This is the code repo for the paper Accurate and Rational Collision Cross Section Prediction using Voxel Projected Area and Deep Learning. We developed a Projected Area-based CCS prediction method (PACCS) directly from molecular conformers. PACCS supports users to generate large-scale and searchable CCS databases using the open-source Jupyter Notebook.
We recommend to use conda and pip.
By using the requirements/conda/environment.yml or requirements/pip/requirements.txt file, it will install all the required packages.
git clone https://github.com/yuxuanliao/PACCS.git
cd PACCS
conda env create -f requirements/conda/environment.yml
conda activate PACCS
PACCS calculates the projected area with the voxel-based approach, computes the m/z, and constructs the molecular graph. The related method is shown in VoxelProjectedArea.py, MZ.py, and MolecularRepresentations.py.
1. Generate 3D conformers of molecules.
mol = Chem.MolFromSmiles(smiles)
mol = Chem.AddHs(mol)
ps = AllChem.ETKDGv3()
ps.randomSeed = -1
ps.maxAttempts = 1
ps.numThreads = 0
ps.useRandomCoords = True
re = AllChem.EmbedMultipleConfs(mol, numConfs = 1, params = ps)
re = AllChem.MMFFOptimizeMoleculeConfs(mol, numThreads = 0)
- ETKDGv3 returns an EmbedParameters object for the ETKDG method - version 3 (macrocycles).
- EmbedMultipleConfs generates the 3D conformers of molecules.
- MMFFOptimizeMoleculeConfs optimizes the 3D conformers of molecules.
2. Calculate voxel projected area. For details, see VoxelProjectedArea.py.
- Using the Fibonacci grids approach to distribute points evenly over the surfaces of 3D atomic spheres.

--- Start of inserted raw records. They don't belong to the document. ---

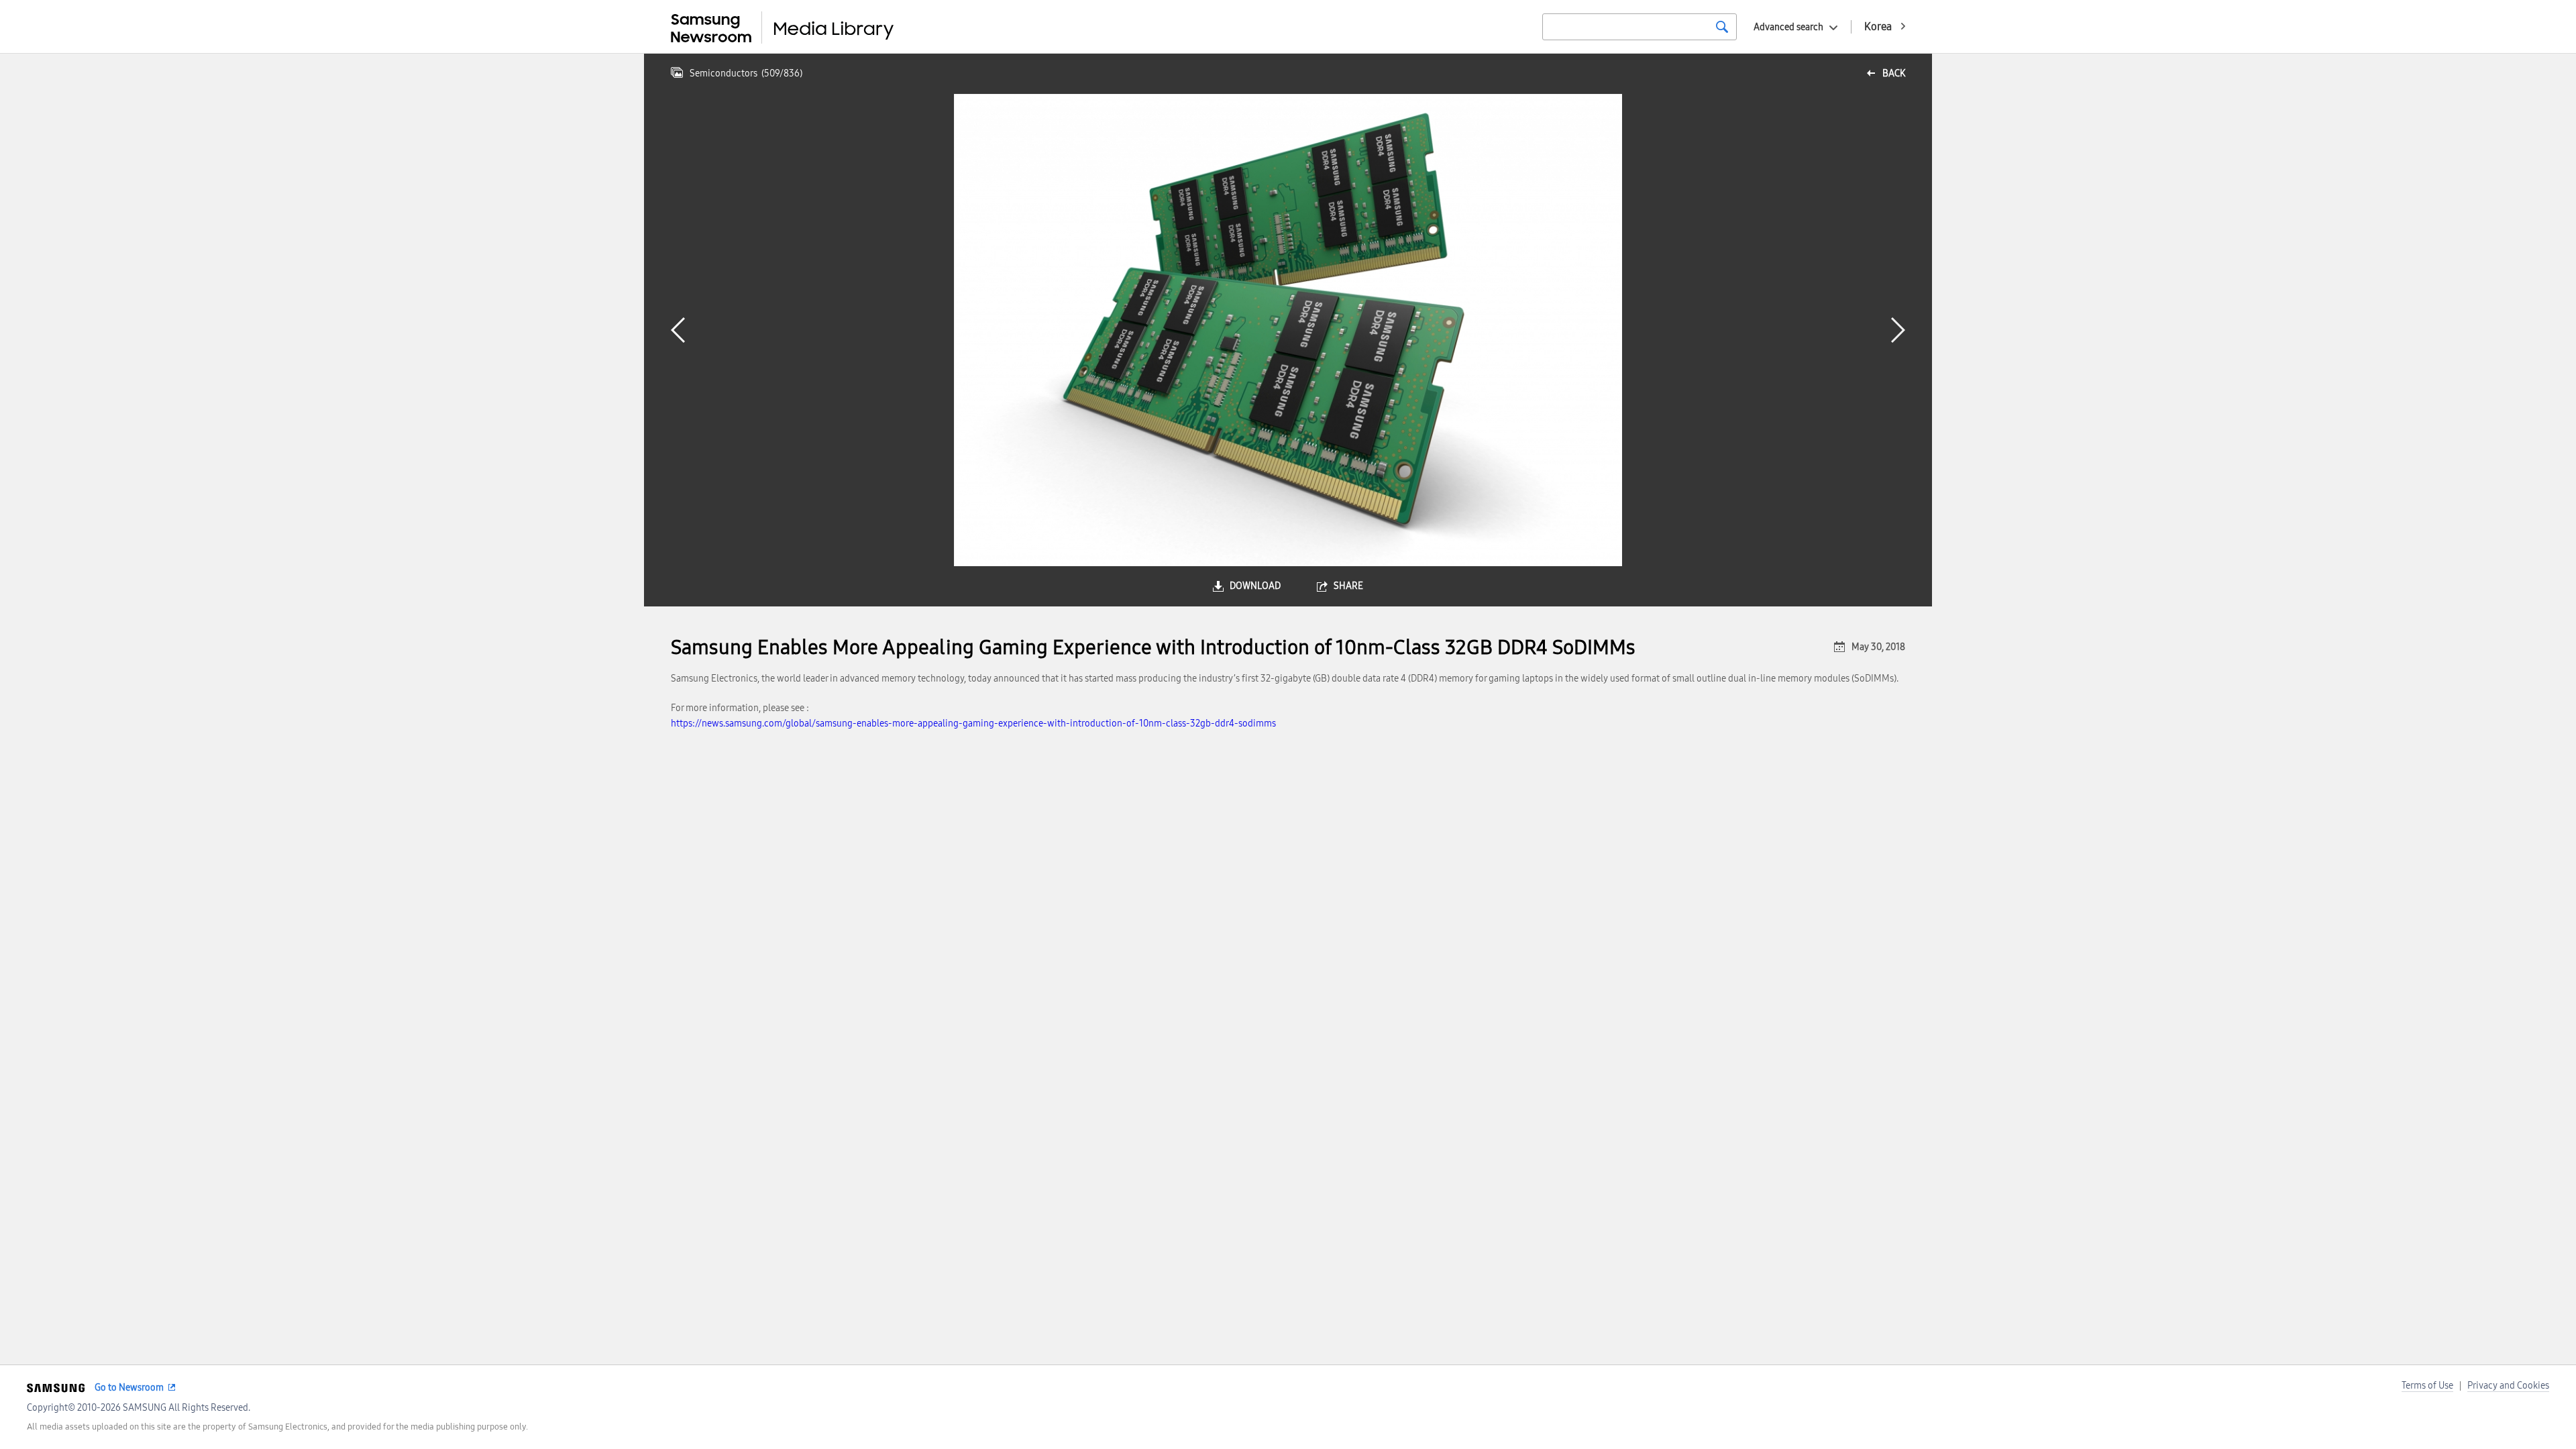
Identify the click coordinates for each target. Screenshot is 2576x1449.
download (1255, 586)
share (1348, 586)
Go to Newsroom (129, 1387)
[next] (1898, 330)
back (1893, 73)
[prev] (678, 330)
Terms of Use (2427, 1385)
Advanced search (1788, 27)
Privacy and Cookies (2508, 1385)
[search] (1722, 27)
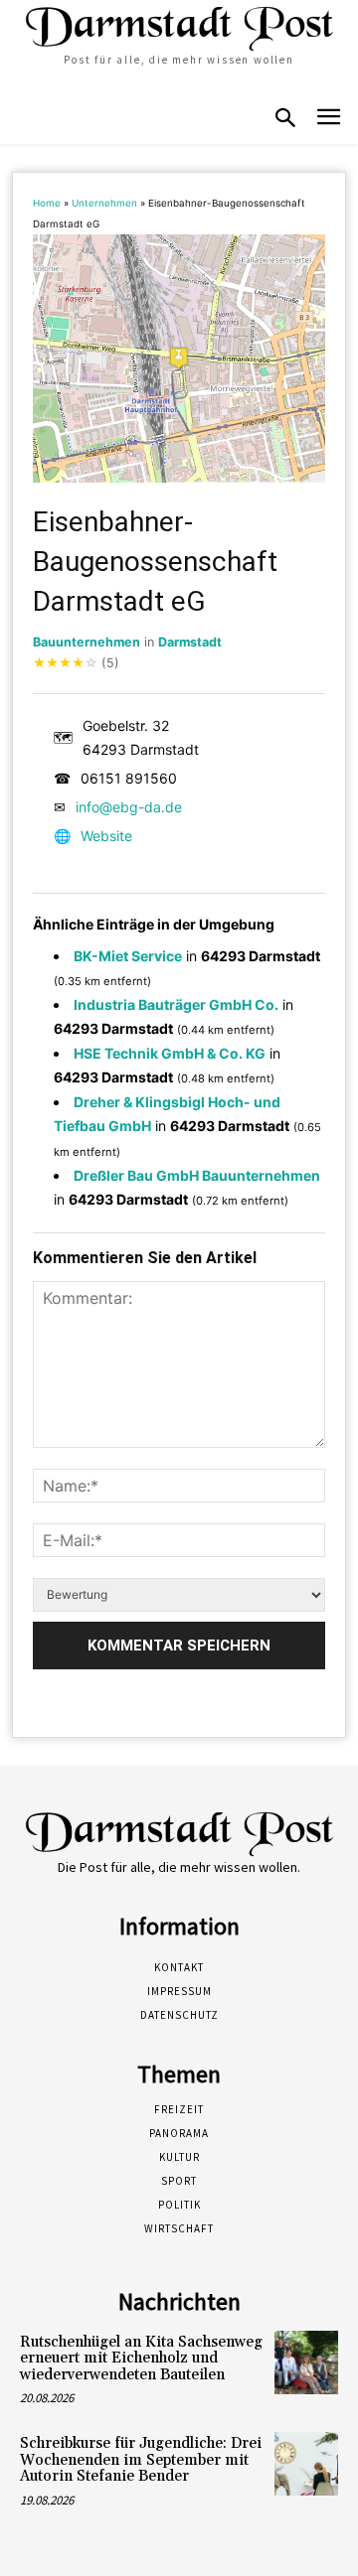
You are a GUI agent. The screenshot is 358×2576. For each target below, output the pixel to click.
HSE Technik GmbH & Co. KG (170, 1053)
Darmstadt (190, 642)
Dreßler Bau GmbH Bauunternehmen (197, 1175)
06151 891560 (129, 778)
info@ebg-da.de (129, 806)
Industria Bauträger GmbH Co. (176, 1004)
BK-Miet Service (128, 955)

- Projected on three coordinate planes (xy, xz, yz).
- Averaging.
Train the model based on your own training dataset with Training.py function.
PACCS_train(input_path, epochs, batchsize, output_model_path)
Optionnal args
- input_path : File path for storing the data of SMILES and adduct.
- Hyperparameters : optimized hyperparameters (epochs, batchsize).
- output_model_path : File path where the model is stored.
The predicted CCS values of molecules are obtained by feeding the voxel projected area, molecular graph, one-hot encoding of adduct type, and m/z into the already trained PACCS model with Prediction.py.
PACCS_predict(input_path, model_path, output_path)
Optionnal args
- input_path : File path for storing the data of SMILES and adduct.
- model_path : File path where the model is stored.
- output_path : Path to save predicted CCS values.
- The curated dataset is randomly split into the training, validation, and test sets in a ratio of 8:1:1.
- The external test set is used to compare the performance of different methods.
The example code for model training is included in the Model training.ipynb. By directly running Model training.ipynb, users can train the model based on your own training dataset.
The example code for CCS prediction is included in the CCS prediction.ipynb. By directly running CCS prediction.ipynb, users can use PACCS to predict CCS values.
The CCS values of molecules can be predicted via the colab link prediction.ipynb, which supports users in predicting CCS values directly, without downloading.
The example code for generating large-scale CCS databases by PACCS is included in the database generation.ipynb. By directly running database generation.ipynb, users can easily customize and generate their large-scale CCS databases by PACCS based on their practical needs.